Cecco Angiolieri


Francesco Angiolieri, known as Cecco Angiolieri was an Italian poet.

Biography

Cecco Angiolieri was born in Siena in 1260, son of Angioliero, who was himself the son of Angioliero Solafìca who was for several years a banker to Pope Gregory IX; his mother was Lisa de' Salimbeni, from one of the noblest and most powerful Senese family.
In 1281 he was with the Guelphs of Siena who were besieging their Ghibelline fellow citizens in the Torri di Maremma, near Roccastrada, Tuscany, and he was fined many times for deserting the battlefield without permission.
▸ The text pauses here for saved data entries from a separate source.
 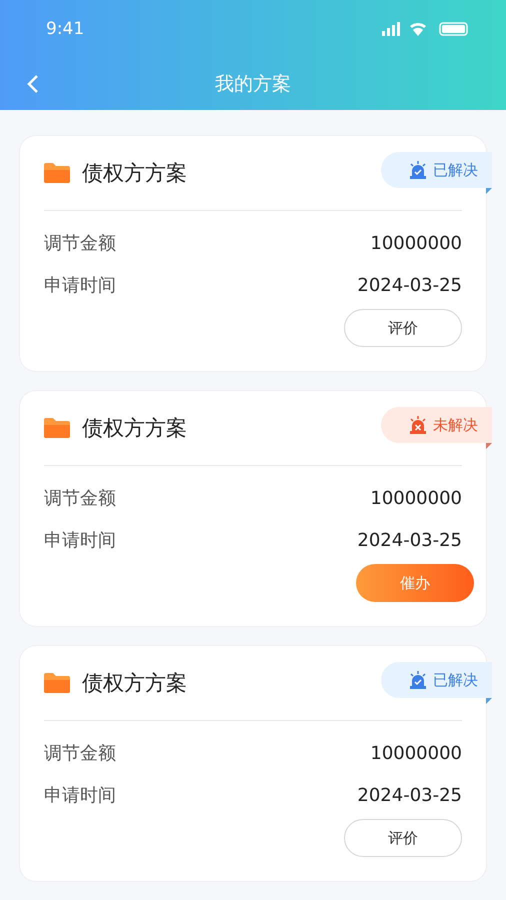 I want to click on signal-icon, so click(x=391, y=29).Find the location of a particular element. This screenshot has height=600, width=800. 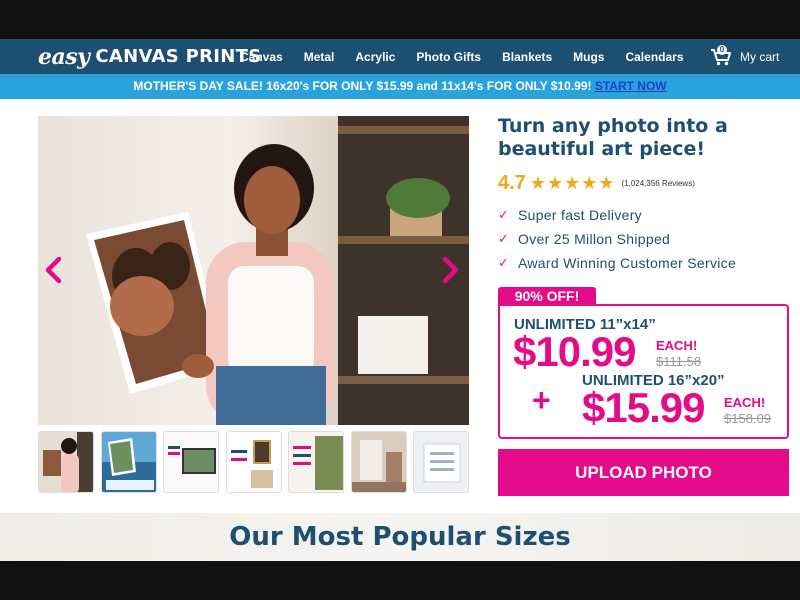

carousel-prev-arrow is located at coordinates (54, 270).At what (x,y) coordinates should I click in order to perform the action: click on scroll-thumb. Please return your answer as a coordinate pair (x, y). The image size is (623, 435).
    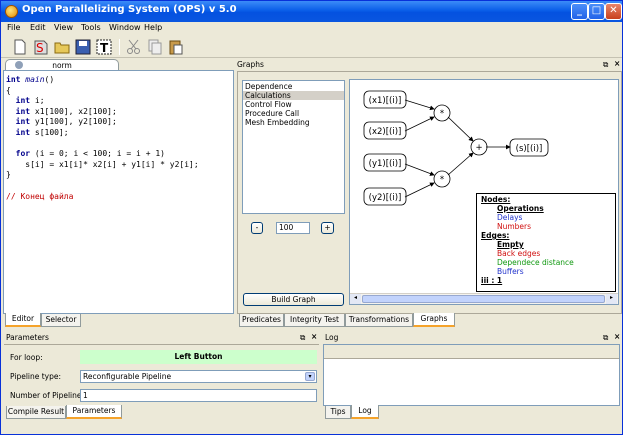
    Looking at the image, I should click on (484, 299).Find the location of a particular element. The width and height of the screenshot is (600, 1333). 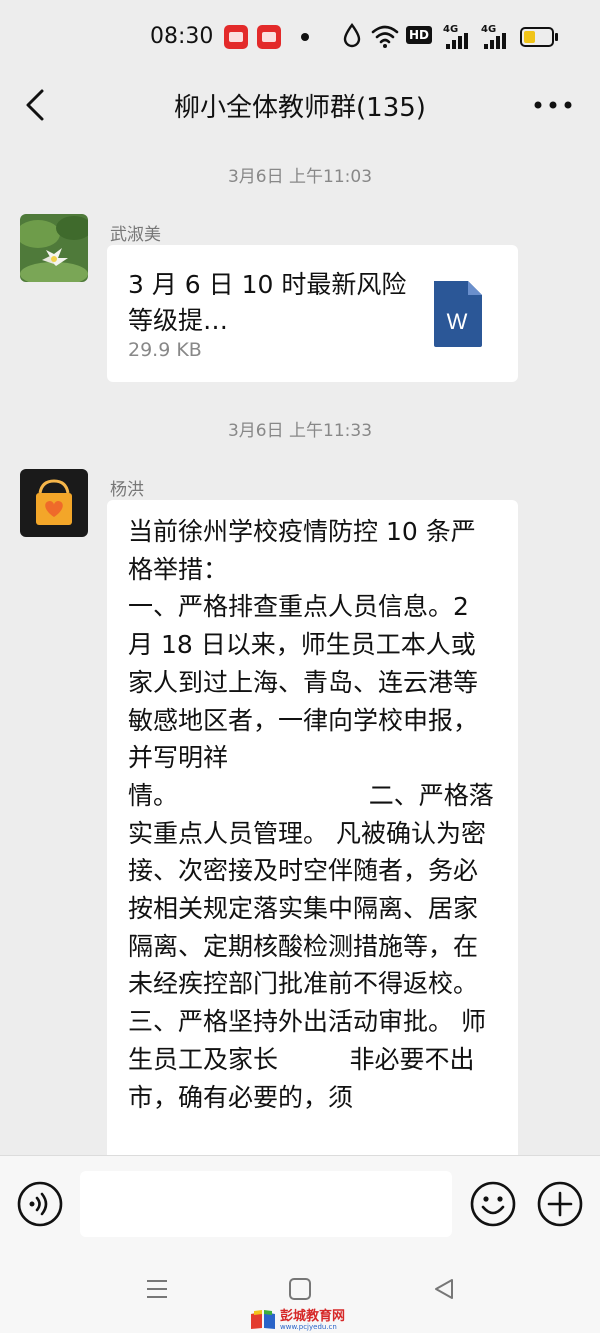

He was fined again on July 11, 1282, for violating the curfew of Siena, signalled by the third ringing of the commune bells. Cecco was fined again in 1291 under similar circumstances.
He fought with the Florentines against Arezzo in 1288 and it is possible that this was where he met Dante. His Sonnet 100, dated between 1289 and 1294 seems to confirm that the two knew each other, since Cecco refers to a person whom they both knew personally. Around 1296 he left Siena to go into exile for political reasons. We can deduce from Sonnet 102, addressed to Dante who was already in Verona, that during this period, Cecco was in Rome. We do not know whether his exile from Siena from 1296 to 1303 was interrupted. The sonnet also shows a definitive break between Cecco and Dante. Unfortunately most of the poetic material relating to Dante has been lost: their poetic dispute, as well as their possible earlier relationship which then deteriorated.
In 1302 Cecco had to sell off his vineyard to one Neri Perini del Popolo di Sant'Andrea for seven-hundred lire, and this is the last information that is available from Angiolieri's lifetime.
From a later document we know that five of his children renounced their inheritance because the estate was too far in debt. It is therefore possible to assume that Cecco Angiolieri died in Siena around 1310, perhaps between 1312 and the beginning of 1313.

Works

There are about 110 sonnets attributed to Angiolieri, which pick up the goliardic tradition and the tradition of poesia giocosa, and which, using colorful and realistic expressions, were impudent and light-heartedly blasphemous.
One of Angioleri's better-known poems is his sonnet S'ì fosse foco, arderei 'l mondo, which expresses his misanthropy as well as his passion for living, and was set to music in 1968 by popular singer-songwriter Fabrizio de André.

Criticism

The most recent criticism holds that it is not correct to search for autobiographical references in his compositions, given the strangely literary character of his poems. Even in those poems which seem most personal we find a taste for parody and caricature, and stylistic exaggeration, in which emotions and passions are the pretext for linguistic games. In these extreme expressions there is an enjoyment of impressing the reader, and the rejection of the ideals of courtly life and of the dolce stil novo. We are faced with a refined man of letters who knows well how to calculate his effects.